*** Begin section ***

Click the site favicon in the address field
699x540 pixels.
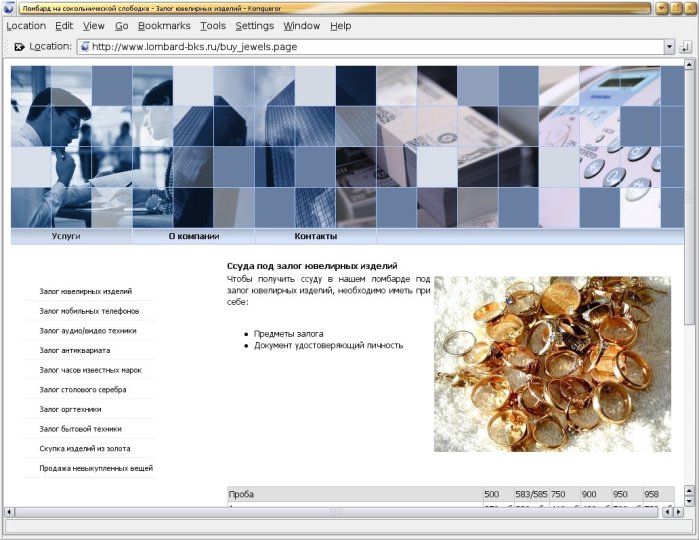(x=85, y=46)
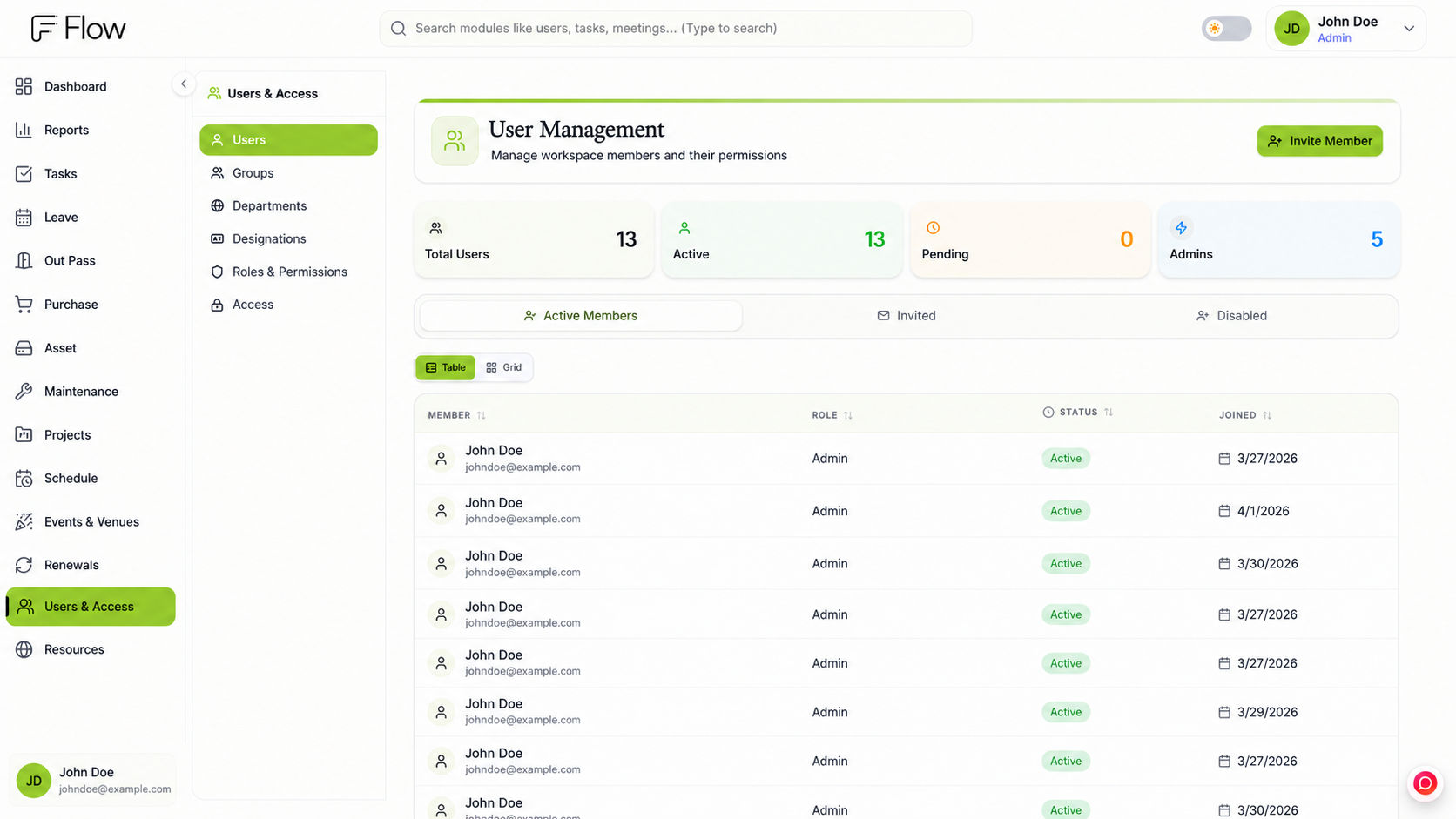Collapse the sidebar with chevron arrow
The image size is (1456, 819).
(184, 84)
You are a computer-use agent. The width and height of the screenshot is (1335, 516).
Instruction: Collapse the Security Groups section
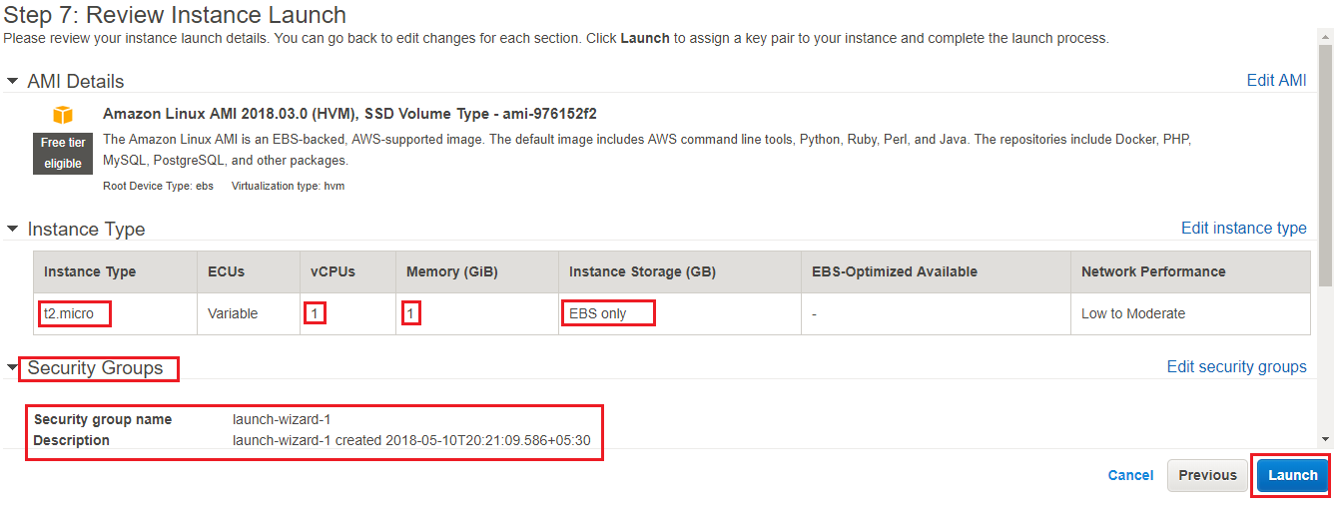[x=12, y=368]
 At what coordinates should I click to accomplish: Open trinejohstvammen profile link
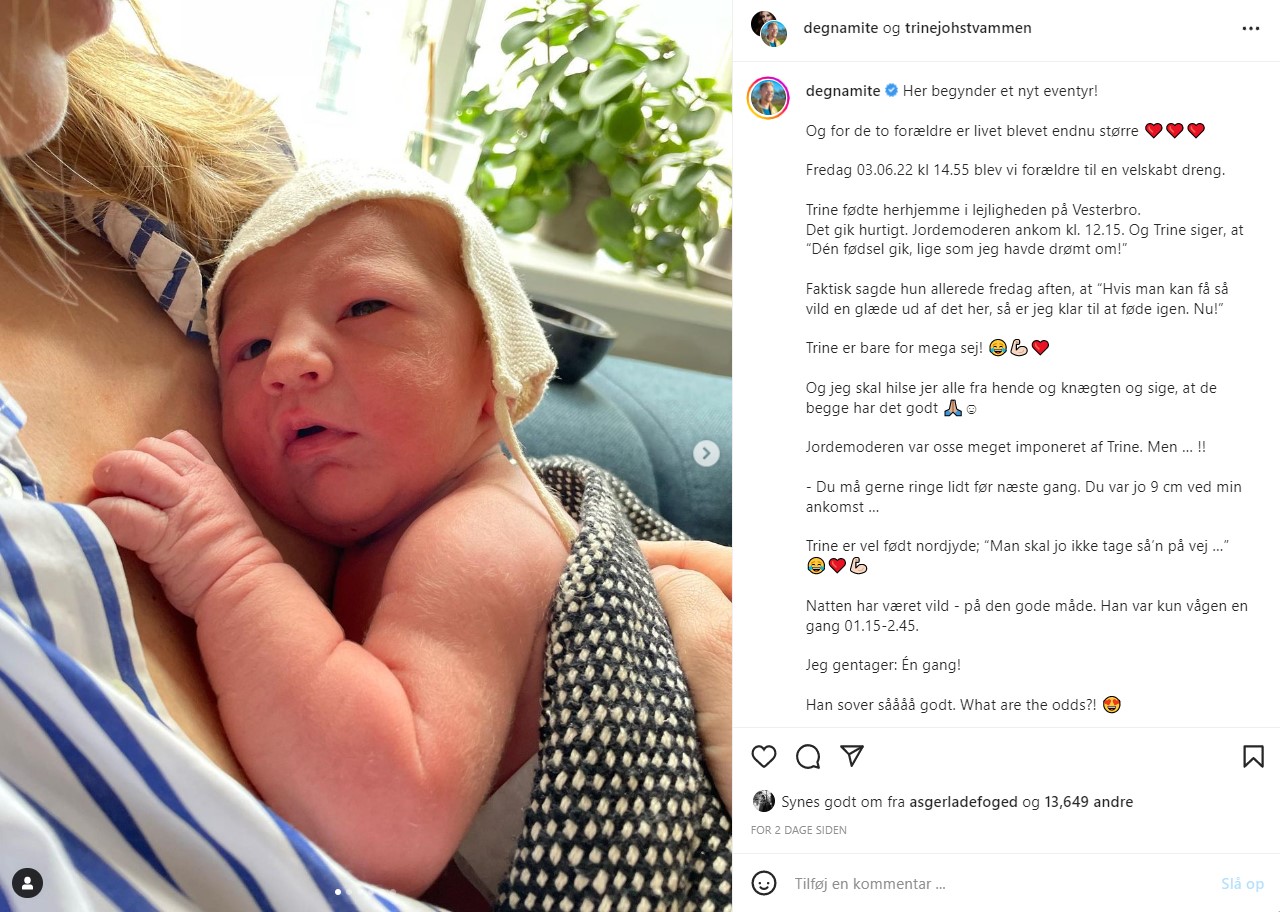[x=968, y=28]
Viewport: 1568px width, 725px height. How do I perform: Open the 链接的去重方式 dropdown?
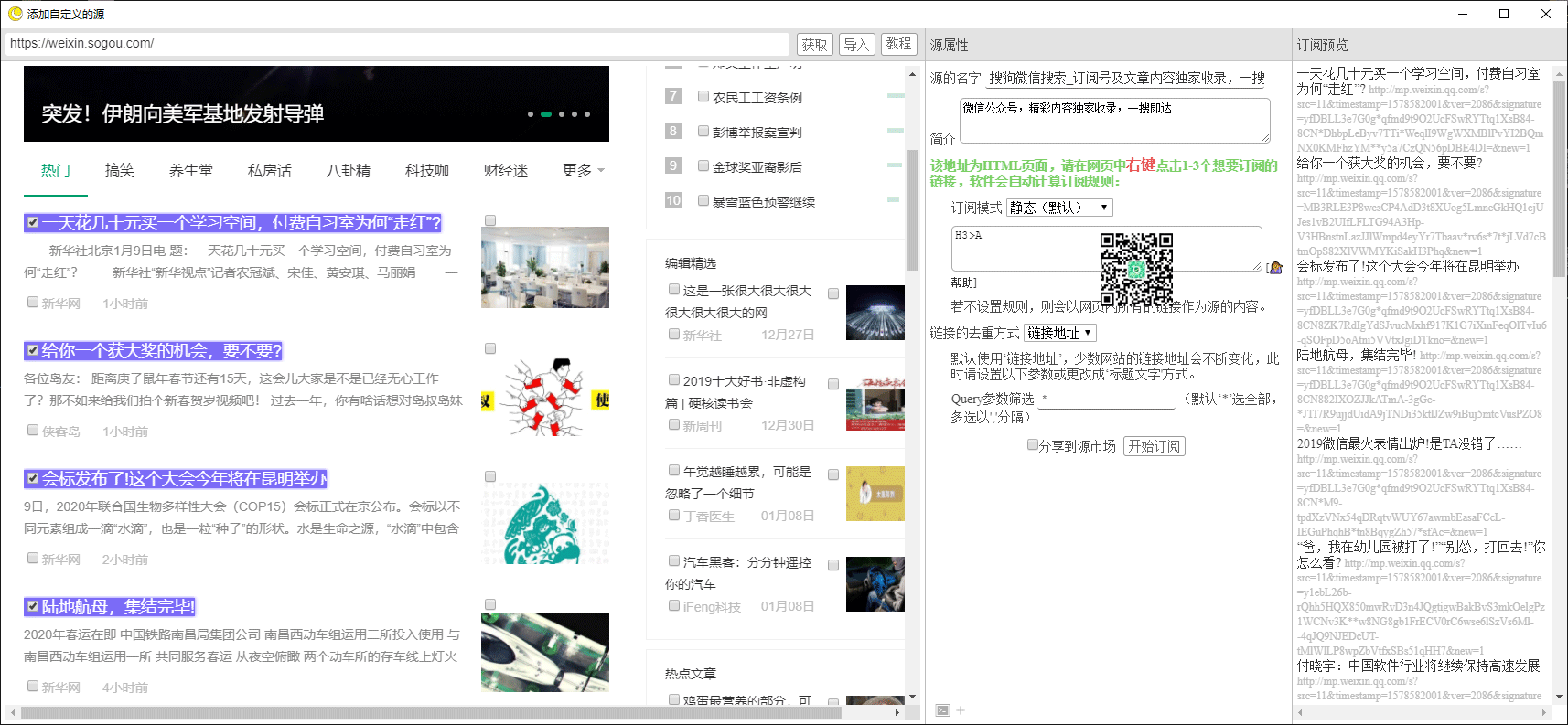tap(1059, 333)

*** End section ***

Directions for this task:
With pictures excluded, the lines running from the one containing "Viewport: 1568px width, 725px" through the last line of the records above are to be restated exactly and in full.

Answer section:
Viewport: 1568px width, 725px height. How do I perform: Open the 链接的去重方式 dropdown?
tap(1059, 333)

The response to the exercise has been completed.